KULeuven-MICAS / zigzag

HW Architecture-Mapping Design Space Exploration Framework for Deep Learning Accelerators
https://kuleuven-micas.github.io/zigzag/
MIT License
90 stars 31 forks source link

Edge TPU example #26

Closed chensy7 closed 8 months ago

chensy7 commented 8 months ago

Hello Zigzag team,

I'm going through the Edge TPU example and trying to understand the details of the hardware-arch/mappings in Zigzag. I have a couple of questions on that.

I'm using this mapping found by Zigzag for Layernode 13 of Resnet-18. Edge_TPU-resnet18-layer_LayerNode_13_complete.json With that, I created the following nested loops based on my understanding of the loop ordering/blocking found by Zigzag. The _s loops correspond to the spatial mapping and will be unrolled if in an HLS setting. I also commented the memory hierarchy next to the highest-level loop each one serves.

image

Based on the hardware architecture description, this is what I think it should look like:

image

(1). Is this understanding of the Zigzag outputs correct? (2). In the .json file, temporal mapping for each operands has N values (each value then contain some loops and their sizes). N seems to correspond to the number of mem hiers for that operand. Is this correct? If so, why does the spatial mapping have N+1 values? (3). Based on what's generated, I understand that for the RF_1B for weights, it is essentially a register for the single weight spatially reused by each 4x4 MAC array unit. However, I don't understand the reuse pattern for RF_2B for outputs. It seems to me that C (input channel) is unrolled so that outputs can be accumulated across input channels and stored in RF_2B, but RF_2B is only large enough to store 1 output, so it has to be constantly updated. Am I missing something? (4). In Edge TPU example, lines 29-41, the RF_2B is defined as size 16 with two read ports and two write ports, could you explain what this is trying to describe? It seems to me that this is just a 16b register (in FFs). Why would it have 2 ports for read and write?

Sorry for the long post and thanks in advance for your time!

asyms commented 8 months ago

Hi, thanks for your questions and apologies for the delay in response.

  1. Yes, your understanding is correct.
  2. N is indeed the number of levels in the memory hierarchy for that operand. Spatially there is an additional bottom-most level which represents the unrolling of the MAC itself.
  3. Your drawing is correct for the W RF, however it's incorrect for O. Let me call the RF for output RF_O. Your drawing represents the served_dimensions = {(0, 1, 0, 0), (0, 0, 1, 0), (0, 0, 0, 1)} for RF_O, as one RF_O is serving all MACs across D2, D3, D4. In the actual memory hierarchy definition, a single RF_2B is only serving D2, and as such there will be D1 D3 D4 instances across the entire hierarchy.
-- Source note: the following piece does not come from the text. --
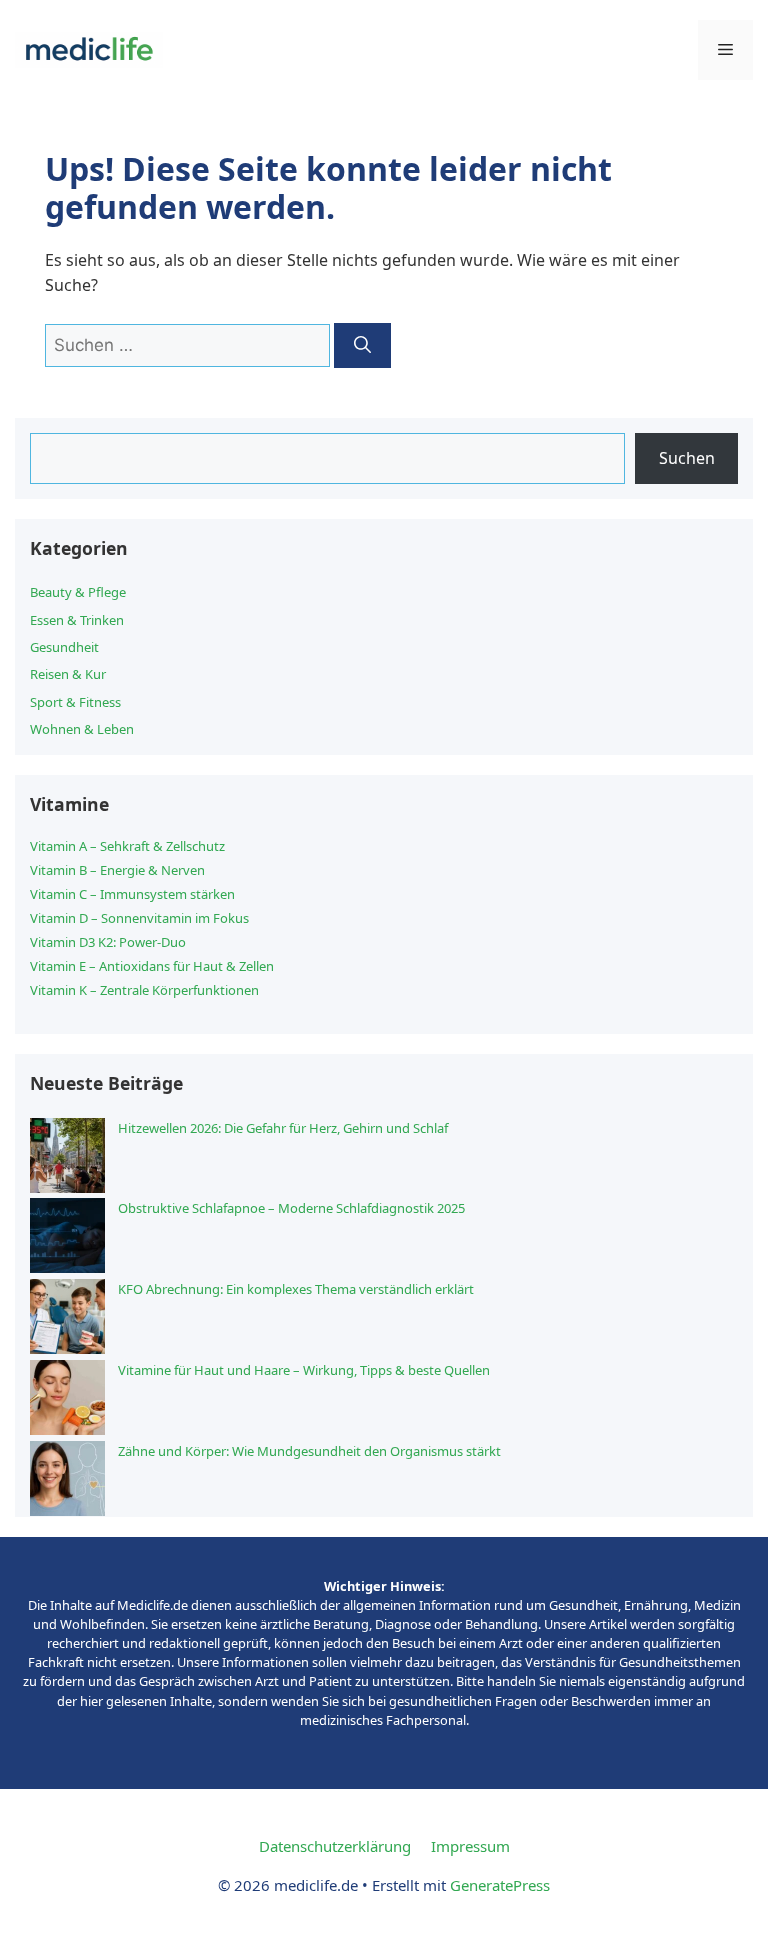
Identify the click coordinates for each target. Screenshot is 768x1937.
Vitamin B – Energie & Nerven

This is difficult to visualize, as there are 4 dimensions which in your drawing you have flattened to 2. Depending on the temporal mapping, it is possible that the same output can be reused.
  4. I think you're correct that RF_O doesn't need 2 read and 2 write ports. @LY-Mei any thoughts on this?

Let me know if you have additional questions!

Kind regards, Arne

chensy7 commented 8 months ago

Arne,

Thanks for getting back to me. I think I understand now. I somehow missed that RF_2B is only serving D2 so there are a lot more instances than I initially thought. An updated visualization would maybe look something like this? image

Best, Siyuan

asyms commented 8 months ago

Yes, your new visualization is more accurate. Each RF_2B (O) will be serving across dimensions D1, D3 and D4, so in total there will be D1D3D4 instances in the entire hierarchy. Also keep in mind that in a real architecture you would have some form of reduction (adder tree) from those MACs to the RF for output, which is abstracted out in ZigZag. The write bandwidth of the RF will determine the amount of outputs that can be reduced in a single clock cycle and will limit the spatial unrolling onto the physical dimensions accordingly.